Lo que intento representar es que nos enfrentamos a dos tipos de política, y ahora sí que es un caso mundial. En un lado están , como el alcalde de NY, un cúmulo de promesas imposibles de cumplir que al llegar al poder se excusan y se hacen otras cosas. No hay ejemplo más clarinete que Barcelona, devastada institucional y socialmente después de dos legislaturas de buenas intenciones imposibles, con la mayor subida de delincuencia y alquileres de España. En el otro aparece esa política que te dice que va a quitar ayudas, cerrar fronteras o desmantelar el estado. Pero la diferencia es que cuando llegan al poder, lo hacen mayoritariamente y sin mirar el daño que pueden hacer. Tan mal está prometer lo imposible y empobrecer a una sociedad para pagarte los votos como olvidar que hay ayudas imprescindibles. Al final el ciudadano medio termina con el ojete como a bandera de Japón siempre. Básicamente lo que decía mi abuelo.
Si nos vamos a la analogía sexual se nos obliga a decidir entre dos parejas, sin poder quedarse soltero. Una te jura que te querrá siempre y que eres el amor de su vida, que todos los días serán maravillosos, siempre saldrá el sol, nunca dejará olor en el baño y pagará el 80% de los gastos. La otra te dice que quizá te engañe, que la mierda huele y que las cosas son así de cabronas. Estamos jugando al juego de elegir entre mentira o peor.
Hemos asesinado, con un tiro en el corazón de la esperanza de intentar hacer las cosas bien, la opción de las buenas intenciones factibles. Hemos matado al tipo que se te acerca en un bar diciéndote que no sabe lo que será de vuestra relación pero va a intentar hacerlo bien aunque no te promete cosas que no puede cumplir. Hemos acribillado a la política de centro realista. Nos hemos acostumbrado tanto a vivir la vida como un guion infantil de una película de buenos y malos que cualquier otra opción es desechada inmediatamente. Muchas veces creo que nuestro voto está maquillado por haber consumido demasiado cine en casa y jugar poco en la calle.
Estamos viviendo un momento de polarización brutal que solamente alimenta a los chalados de los extremos. Los ultraextremos se necesitan para existir. En España el PP se alimentó de Eta y P.S. vive de hacer oposición a Franco. Los idiotas que odiaban al PP simpatizaban con Eta y quien aborrece a P.S. se plantea volverse franquista. Los principales responsables del crecimiento de los extremos de un lado son los del otro extremo, porque sin uno no puede vivir el argumento del otro.

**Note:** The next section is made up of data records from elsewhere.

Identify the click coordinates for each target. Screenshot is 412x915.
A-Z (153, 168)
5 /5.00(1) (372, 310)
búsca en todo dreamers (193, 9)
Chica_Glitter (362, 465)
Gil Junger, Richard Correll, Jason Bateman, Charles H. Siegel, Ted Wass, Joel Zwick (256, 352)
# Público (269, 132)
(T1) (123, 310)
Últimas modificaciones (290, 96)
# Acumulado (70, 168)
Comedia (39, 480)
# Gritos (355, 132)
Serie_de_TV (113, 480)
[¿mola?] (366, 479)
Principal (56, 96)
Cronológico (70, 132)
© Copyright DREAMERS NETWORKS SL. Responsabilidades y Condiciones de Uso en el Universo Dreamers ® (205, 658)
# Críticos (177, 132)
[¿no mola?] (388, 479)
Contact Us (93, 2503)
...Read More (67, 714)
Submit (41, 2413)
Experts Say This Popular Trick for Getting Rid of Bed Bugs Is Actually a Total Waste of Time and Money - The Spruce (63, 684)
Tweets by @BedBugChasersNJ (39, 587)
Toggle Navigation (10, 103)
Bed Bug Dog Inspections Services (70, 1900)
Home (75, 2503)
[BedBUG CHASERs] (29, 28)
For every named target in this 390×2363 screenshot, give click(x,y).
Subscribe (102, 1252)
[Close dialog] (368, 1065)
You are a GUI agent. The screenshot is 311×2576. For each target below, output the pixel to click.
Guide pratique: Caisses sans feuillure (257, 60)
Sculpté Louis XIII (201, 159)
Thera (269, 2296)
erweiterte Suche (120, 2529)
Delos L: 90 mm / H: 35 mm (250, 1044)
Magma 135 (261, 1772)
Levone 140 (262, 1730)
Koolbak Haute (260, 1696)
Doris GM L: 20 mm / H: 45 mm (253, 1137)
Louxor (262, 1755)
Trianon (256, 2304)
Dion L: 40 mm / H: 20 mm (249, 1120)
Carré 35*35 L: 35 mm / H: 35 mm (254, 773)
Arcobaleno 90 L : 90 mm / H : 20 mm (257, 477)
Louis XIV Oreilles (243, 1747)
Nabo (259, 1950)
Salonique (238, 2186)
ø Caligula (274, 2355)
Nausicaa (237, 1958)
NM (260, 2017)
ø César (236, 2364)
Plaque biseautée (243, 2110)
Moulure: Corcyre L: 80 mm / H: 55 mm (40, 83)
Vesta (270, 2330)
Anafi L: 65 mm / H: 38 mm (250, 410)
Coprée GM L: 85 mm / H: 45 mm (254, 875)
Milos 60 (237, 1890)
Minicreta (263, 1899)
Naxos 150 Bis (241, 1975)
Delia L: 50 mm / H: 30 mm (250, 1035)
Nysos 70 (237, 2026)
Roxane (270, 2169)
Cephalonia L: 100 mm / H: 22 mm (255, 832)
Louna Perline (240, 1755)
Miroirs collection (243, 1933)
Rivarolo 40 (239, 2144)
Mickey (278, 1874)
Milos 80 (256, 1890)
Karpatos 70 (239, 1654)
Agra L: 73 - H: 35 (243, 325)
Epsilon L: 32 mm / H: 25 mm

Y así nos va a ir, que no pinta bonito, obligados a militar en algún bando mientras se odia al otro. En esta dualidad solamente pueden salir elegidos mediocres talibanes e incompetentes.
Pero, aunque te joda, si me tomo una cerveza con un moro no tengo por qué ser un progre. Si creo que es mejor un polícia que un banco morado no soy un facha. Si me jode ver al mismo parado cobrando (cuando puede trabajar porque tiene manos y salud) sentado en el bar cuando no sé si puedo pagar las nóminas del mes que viene tras 60 horas de curro, no soy un insolidario. Si soy gay no tengo que ser de izquierdas. Si tengo la sensación que el funcionariado es un saco de burocracia que lastra el emprendimiento, no soy un anarcoliberal. Estoy literalmente hasta los huevos de quien me obliga a comprar discursos completos y me grita que soy un pederasta porque al oir Thriller se me mueven las caderas.
Lo que intentaba decir, con muy poco éxito, es que nos hemos ido escorando hacia dos opciones. Una, cargada de promesas maravillosas y sus "no haré jamás X", para luego hacerlo y joderte. La otra lleva el pelo naranja, traje salvadoreño de lujo o patillas y te dice "te voy a joder por tu bien", para luego joderte. Son modos publicitarios de venderte ofertas de compra disfrazadas de poder y soportadas por cifras que siempre pueden ser maquilladas a gusto del discurso. Son dos ofertas: Una es mentira y otra es peor.
Ahora tienes que elegir.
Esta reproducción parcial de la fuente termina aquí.